▸ **課題**: 「How do I perform: Click」を含む行から「Action: pyautogui.click(x=21, y=32)」を含む行まで(両端を含む)を、「crown badge」を「gold badge」に置き換え、ほかは変えずに書き直しなさい。

クリック対象データ:
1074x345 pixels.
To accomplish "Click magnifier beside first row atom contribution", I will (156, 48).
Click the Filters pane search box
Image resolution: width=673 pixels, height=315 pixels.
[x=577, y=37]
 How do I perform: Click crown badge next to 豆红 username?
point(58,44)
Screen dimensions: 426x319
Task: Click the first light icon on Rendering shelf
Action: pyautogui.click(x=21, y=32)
==
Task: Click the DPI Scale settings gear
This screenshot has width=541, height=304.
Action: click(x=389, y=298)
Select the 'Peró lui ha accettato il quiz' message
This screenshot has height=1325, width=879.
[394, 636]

▸ **演習の結果**:
 How do I perform: Click gold badge next to 豆红 username?
point(58,44)
Screen dimensions: 426x319
Task: Click the first light icon on Rendering shelf
Action: pyautogui.click(x=21, y=32)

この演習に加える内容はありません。